The U.S. Immigration and Customs Enforcement (ICE) has arrested 18 people of Somali and Yemeni descent, accusing them of drug trafficking and conspiracy to distribute of khat, a natural, plant-based stimulant. Khat, also known as “Miraa” and “Sallaa,” is consumed by chewing the leaves of a flowering plant known as Catha edulis.

While it is commonly consumed in Somalia, East Africa and the Middle East, khat contains a stimulant called cathinone, which is a Schedule I controlled substance under the federal Controlled Substances Act.

Although ICE was responsible for the arrests, none of the people arrested were in the U.S. illegally.
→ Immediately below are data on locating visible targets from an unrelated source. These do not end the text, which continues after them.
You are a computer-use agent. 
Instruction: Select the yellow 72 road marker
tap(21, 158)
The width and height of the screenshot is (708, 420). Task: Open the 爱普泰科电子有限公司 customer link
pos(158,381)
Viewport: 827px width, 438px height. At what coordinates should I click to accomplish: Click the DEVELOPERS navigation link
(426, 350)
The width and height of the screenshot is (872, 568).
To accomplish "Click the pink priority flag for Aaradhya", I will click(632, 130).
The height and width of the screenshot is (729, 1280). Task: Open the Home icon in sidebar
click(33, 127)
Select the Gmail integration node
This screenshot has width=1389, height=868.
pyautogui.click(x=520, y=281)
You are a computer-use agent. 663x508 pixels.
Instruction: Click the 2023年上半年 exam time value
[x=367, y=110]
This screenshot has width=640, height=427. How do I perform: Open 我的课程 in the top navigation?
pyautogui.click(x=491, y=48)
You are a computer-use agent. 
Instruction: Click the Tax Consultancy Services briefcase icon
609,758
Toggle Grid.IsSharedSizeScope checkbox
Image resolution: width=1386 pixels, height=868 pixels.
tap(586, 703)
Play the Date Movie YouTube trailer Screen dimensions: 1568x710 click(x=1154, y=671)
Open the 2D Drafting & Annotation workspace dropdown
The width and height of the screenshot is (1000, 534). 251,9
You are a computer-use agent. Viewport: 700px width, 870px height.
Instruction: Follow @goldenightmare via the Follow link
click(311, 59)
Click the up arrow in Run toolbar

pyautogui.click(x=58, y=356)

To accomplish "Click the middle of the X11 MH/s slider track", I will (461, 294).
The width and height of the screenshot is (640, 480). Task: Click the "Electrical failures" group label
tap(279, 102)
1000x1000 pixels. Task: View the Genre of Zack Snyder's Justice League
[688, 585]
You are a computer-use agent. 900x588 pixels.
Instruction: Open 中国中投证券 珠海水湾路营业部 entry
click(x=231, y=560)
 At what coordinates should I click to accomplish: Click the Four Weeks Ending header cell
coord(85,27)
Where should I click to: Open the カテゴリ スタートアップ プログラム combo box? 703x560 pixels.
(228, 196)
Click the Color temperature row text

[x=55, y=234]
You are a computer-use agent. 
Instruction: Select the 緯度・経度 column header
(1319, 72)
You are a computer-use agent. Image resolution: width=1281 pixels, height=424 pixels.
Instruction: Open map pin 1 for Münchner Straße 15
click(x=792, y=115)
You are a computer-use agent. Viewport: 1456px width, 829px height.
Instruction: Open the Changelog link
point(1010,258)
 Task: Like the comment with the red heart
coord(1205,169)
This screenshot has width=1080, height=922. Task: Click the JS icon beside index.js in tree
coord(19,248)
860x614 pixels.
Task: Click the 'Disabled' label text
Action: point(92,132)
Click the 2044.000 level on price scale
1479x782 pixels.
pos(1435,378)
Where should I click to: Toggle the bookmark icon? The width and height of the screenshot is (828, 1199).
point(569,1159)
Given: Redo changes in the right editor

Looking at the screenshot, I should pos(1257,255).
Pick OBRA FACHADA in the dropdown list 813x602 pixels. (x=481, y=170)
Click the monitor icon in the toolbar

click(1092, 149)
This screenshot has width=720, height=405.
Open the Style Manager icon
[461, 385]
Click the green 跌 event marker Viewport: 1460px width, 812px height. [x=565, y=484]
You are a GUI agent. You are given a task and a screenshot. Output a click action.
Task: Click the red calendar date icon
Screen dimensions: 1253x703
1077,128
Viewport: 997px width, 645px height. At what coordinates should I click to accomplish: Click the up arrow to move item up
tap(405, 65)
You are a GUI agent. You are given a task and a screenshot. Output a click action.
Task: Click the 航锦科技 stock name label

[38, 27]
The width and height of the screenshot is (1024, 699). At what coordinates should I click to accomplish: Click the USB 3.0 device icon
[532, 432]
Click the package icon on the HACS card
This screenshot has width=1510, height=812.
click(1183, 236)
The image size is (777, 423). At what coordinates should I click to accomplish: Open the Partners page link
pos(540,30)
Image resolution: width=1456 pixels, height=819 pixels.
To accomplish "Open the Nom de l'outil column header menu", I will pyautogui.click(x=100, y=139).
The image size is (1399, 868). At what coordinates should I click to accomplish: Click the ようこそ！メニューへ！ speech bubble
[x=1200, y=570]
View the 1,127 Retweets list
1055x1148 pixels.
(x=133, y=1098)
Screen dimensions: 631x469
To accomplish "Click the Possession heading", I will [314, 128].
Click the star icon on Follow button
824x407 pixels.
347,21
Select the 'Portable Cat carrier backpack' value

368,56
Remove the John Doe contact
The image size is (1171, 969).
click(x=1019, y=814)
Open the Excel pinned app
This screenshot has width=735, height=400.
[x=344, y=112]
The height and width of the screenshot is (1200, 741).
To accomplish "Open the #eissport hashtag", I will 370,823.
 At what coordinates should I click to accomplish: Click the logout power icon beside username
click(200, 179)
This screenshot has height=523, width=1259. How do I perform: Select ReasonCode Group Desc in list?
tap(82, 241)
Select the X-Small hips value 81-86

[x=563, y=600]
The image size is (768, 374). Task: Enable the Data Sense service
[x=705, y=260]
Several of the accused are U.S. citizens, and the arrests occurred in Virginia, Maryland, New York and Ohio, according to the U.S. Attorney for Eastern Virginia, where the federal criminal case was filed.

According to an affidavit filed by ICE, the group is accused of trafficking more than 4,400 kilograms of khat, which is estimated to be worth approximately $2.64 million.

ICE began drug trafficking probe in 2009 after seizing khat at several U.S. airports

According to officials, an ICE agent suspected a connection between several khat seizures that had been made at a number of different airports across the United States, and the agency initiated an investigation. The probe resulted in the seizure of more than 800 packages sent through the U.S. Mail and express mail shippers such as FedEx and DHL. Each of the packages is said to have contained khat, and law enforcement believes they indicate a khat trafficking ring that had been in operation since 2005.

In addition to the mail and express shipments, prosecutors accuse the alleged leader of the group of arranging for people to smuggle khat into the U.S. from England, Canada and the Netherlands for approximately $1,000 per trip. They also accuse the man of suggesting that the substance be smuggled in children’s suitcases to avoid detection.

If the accused are convicted of drug trafficking and conspiracy, they could face up to 20 years in federal prison.